Thank you PT. I'll have the next version of the naturalizer, which includes full RAM and mapper simulation, available soon.

I agree that the naturalizer is a good idea and I think it would be helpful to see them for other CPUs and systems. My chief reason for doing an NES naturalizer is to illustrate the method by which such a program would be designed. Maybe no one will use the naturalizer... but if its design is implemented in a disassembler then all the better.

For the next version, I'm going to try something new. I was thinking about the advantages of RAM simulation and realized that for purposes of reverse engineering, the ability to conduct the simulation is not necessarily as important as the ability to make the overall calculation processed through the operations as transparent as possible.

Consider:

LDA 4
ADC ACC, $3 (234)
SBC ACC, $10F5 (3)

which computed yeilds:

4 + 234 = 238 (assume carry zero)
238 - 3 = 235

Now let's imagine instead that we took the documentation approach.

Accumulator = 4
Accumulator = Accumulator [4] +  $3 (234)
Accumulator = Accumulator [4 + $3 (234)] - $10F5 (3)
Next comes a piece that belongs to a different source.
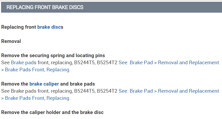Open "Removal and Replacement" link under brake caliper step
Image resolution: width=222 pixels, height=119 pixels.
point(189,91)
[ Accumulator = 4 + 234 ($3) - 3 ($10F5) ]

And of course the two approaches could be mixed to offer both excellent simulation and documentation.

The most obvious application is the study of compression routines, however math formulas could be exposed as well and even identified.
« Last Edit: November 10, 2010, 12:16:16 pm by tcaudilllg »

tcaudilllg

  • Sr. Member
  • ****
  • Posts: 431
    • View Profile
Re: Code Naturalizer
« Reply #31 on: February 03, 2011, 06:43:13 pm »
I've not worked on this for a while. I recently underwent a lifestyle change (working part-time + school) and with that happening my enthusiasm for this project has diminished. I'd like to work with someone to bring out the next version, but on the matter of the technical issues of the design I am nonplussed.

Vanya

  • Hero Member
  • *****
  • Posts: 1914
    • View Profile
Re: Code Naturalizer
« Reply #32 on: February 03, 2011, 11:09:32 pm »
I hope things work out for you. I would definitely like to have this tool for my remake projects.
It would be very useful to be able to study NES code without having to spend hours translating ASM.

tcaudilllg

  • Sr. Member
  • ****
  • Posts: 431
    • View Profile
Re: Code Naturalizer
« Reply #33 on: February 09, 2011, 04:25:34 am »
Quote
Right now I'm trying to figure a routine that distinguishes between writes and reads. (memory writes are, of course, the means by which mapper functions are invoked).

This is where I had trouble.

tcaudilllg

  • Sr. Member
  • ****
  • Posts: 431
    • View Profile
Re: Code Naturalizer
« Reply #34 on: March 29, 2011, 11:14:21 am »
I submitted a zip of the naturalizer.